HOLY CRAP THAT'S LOUD
April 28, 2010 5:19 PM   Subscribe

Is there any way to normalize the volume output on my PC so I'm not startled by clicking on a video link? The volume on YouTube and other sites varies so wildly from video to video that my modus operandi is to mute before I play the video, then slowly increase the volume, but I'm hoping there is a better way.
posted by desjardins to Computers & Internet (6 answers total) 13 users marked this as a favorite
 
Well, there's your computer's volume setting of course (that little triangle-emitting-parentheses in the lower right-hand corner of the screen). My strategy is to set that at a "reasonably tolerable" level, because I startle easily. Say around 50%.

Then I adjust the volume on iTunes separately, so that its volume is pretty much maxed out.

Most videos autoplay at around 75% of full volume, so this seems to work pretty well.
posted by ErikaB at 9:11 PM on April 28, 2010


I haven't seen a software auto gain control that works in realtime, doing exactly what you want (and what I want). It may be much harder then it sounds?I'm hoping somebody here has a better solution, I tend to do the same thing you do with YouTube videos etc.
posted by defcom1 at 10:33 PM on April 28, 2010


Userscripts.org is currently down, but once it comes back up, here is a script that both stops the auto-play on YouTube (allowing the video to buffer instead) and auto-mutes the videos.
posted by IndigoRain at 11:52 PM on April 28, 2010 [1 favorite]

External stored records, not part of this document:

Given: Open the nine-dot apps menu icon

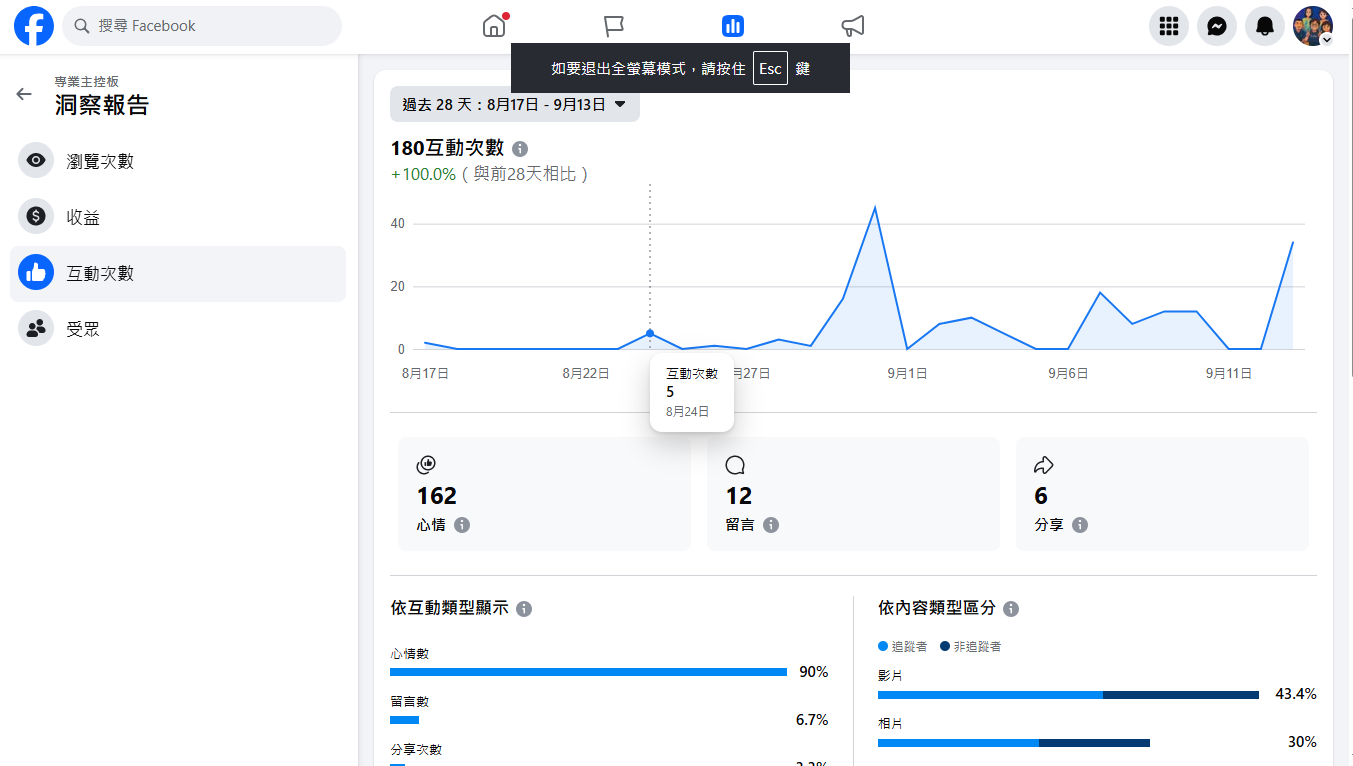Looking at the screenshot, I should click(1169, 26).
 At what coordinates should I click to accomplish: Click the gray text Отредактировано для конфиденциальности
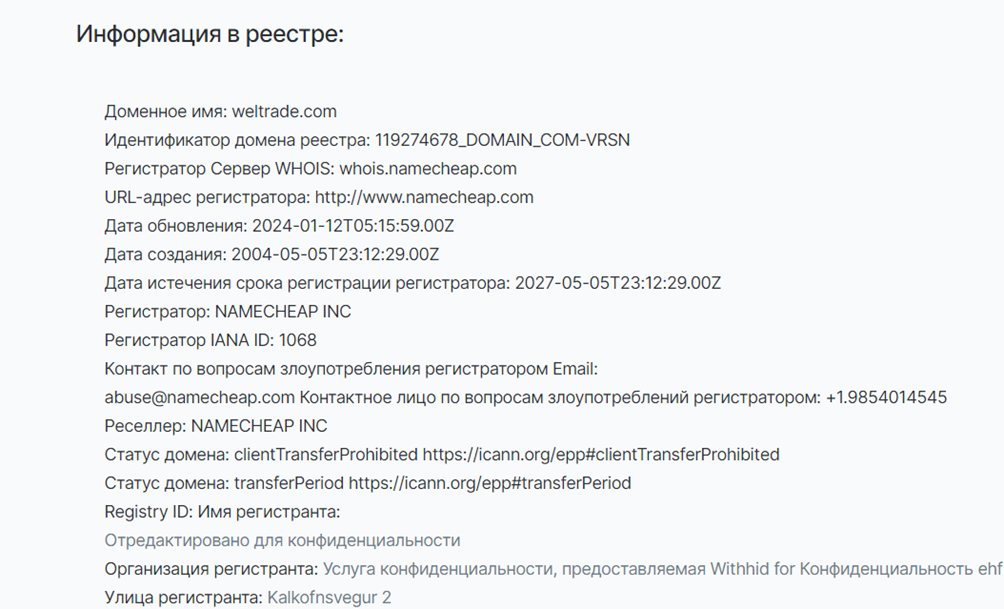pos(282,540)
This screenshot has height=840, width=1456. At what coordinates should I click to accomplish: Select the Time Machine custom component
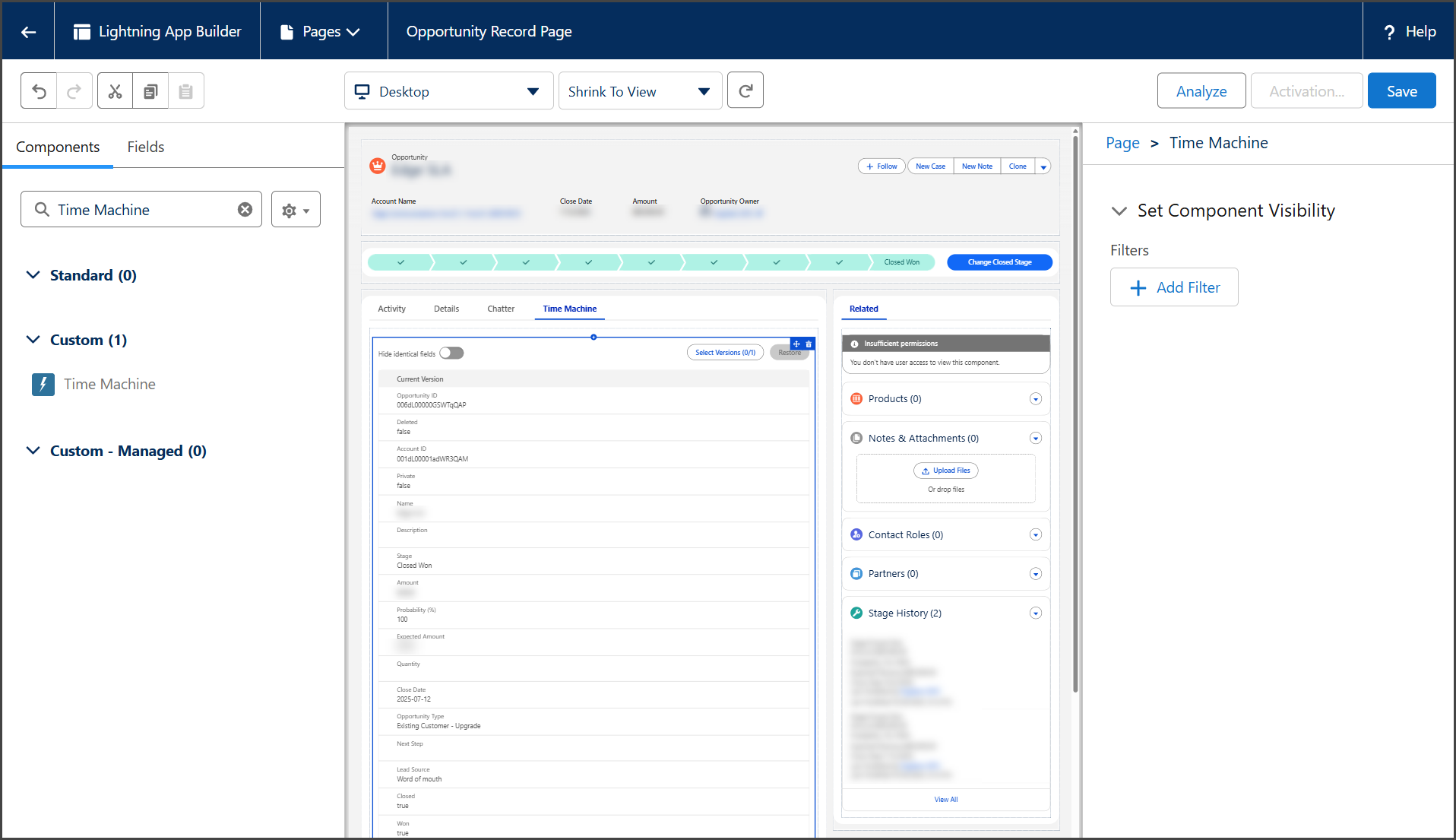click(109, 385)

What sort of computer? I have a compressor between my computer & the speakers, but that may be overkill. It's also good for leveling out movies that EXPLODE ONE MINUTE and then whisper the next.
posted by MesoFilter at 1:38 PM on April 29, 2010


I've always hated that volume is so complicated. I have speaker volume, windows volume, and then each application has volume as well. And on top of that, windows lets me adjust the volume of each application too, which is different from the built-in application volume. And then each video and mp3 has a different base volume. There has to be a better way.
posted by Nothing at 2:02 PM on April 30, 2010


This software could do the trick, but it's a bit expensive ($30); there's a demo version. There's probably a free program that does much of the same thing.